Le scooter électrique 50cc n’est pas juste une réponse aux contraintes de circulation. C’est, pour beaucoup, la première motorisation légale à 14 ans : la porte d’entrée vers une mobilité autonome. Et dans un contexte où les centres-villes se ferment progressivement aux moteurs à essence, cette accessibilité dès le plus jeune âge prend une dimension nouvelle. Dans quelques années, une génération entière aura appris à conduire en électrique sans jamais avoir entendu le deux-temps de son premier 50cc. La question n’est peut-être plus « est-ce que je passe à l’électrique », mais « combien de temps avant que mon quartier ne laisse plus vraiment le choix ».
Questions fréquentes sur le scooter électrique 50cc
Quel permis faut-il pour conduire un scooter électrique 50cc ?
La catégorie AM du permis de conduire (ex-BSR) est requise, accessible dès 14 ans après une formation théorique (ASSR ou ASR) et au moins 8 heures de formation pratique. Le permis B inclut automatiquement la catégorie AM.
Quelle est l’autonomie réelle d’un scooter électrique 50cc ?
L’autonomie réelle varie entre 40 et 100 km selon le modèle et les conditions. En hiver ou sur relief, attendez une réduction d’environ 15 à 20 % par rapport aux chiffres constructeurs.

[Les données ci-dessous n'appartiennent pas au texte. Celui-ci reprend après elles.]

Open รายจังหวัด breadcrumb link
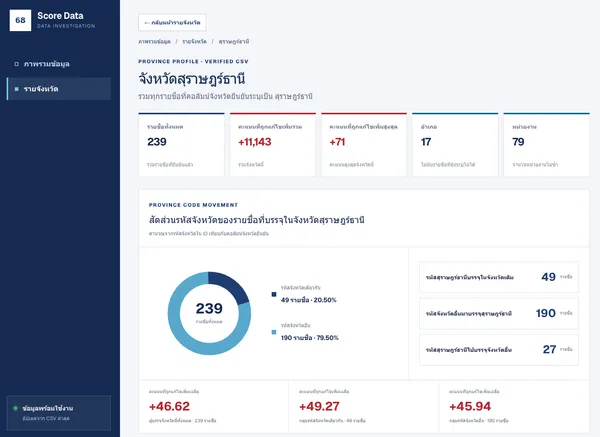The height and width of the screenshot is (437, 600). (194, 41)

Une batterie amovible permet de recharger partout sans dépendre d’une borne.
Y a-t-il encore des aides à l’achat pour un scooter électrique en 2026 ?
Le bonus écologique national pour les deux-roues électriques a été supprimé en décembre 2024 (décret 2024-1084). Des aides régionales subsistent dans certains territoires : Île-de-France (1 000 €), Grand Lyon, Bordeaux Métropole et d’autres collectivités. Renseignez-vous auprès de votre région avant l’achat.
Quelle est la vitesse maximale d’un scooter électrique 50cc ?
La vitesse est bridée réglementairement à 45 km/h, comme pour un cyclomoteur thermique. Cette limite est imposée par le constructeur via le bridage électronique et ne peut pas être modifiée légalement.
Un scooter électrique 50cc peut-il circuler en ZFE ?
Oui. Les scooters électriques sont classés « zéro émission » et circulent librement dans toutes les Zones à Faibles Émissions, sans restriction liée à la vignette Crit’Air. C’est l’un de leurs avantages structurels par rapport aux cyclomoteurs thermiques.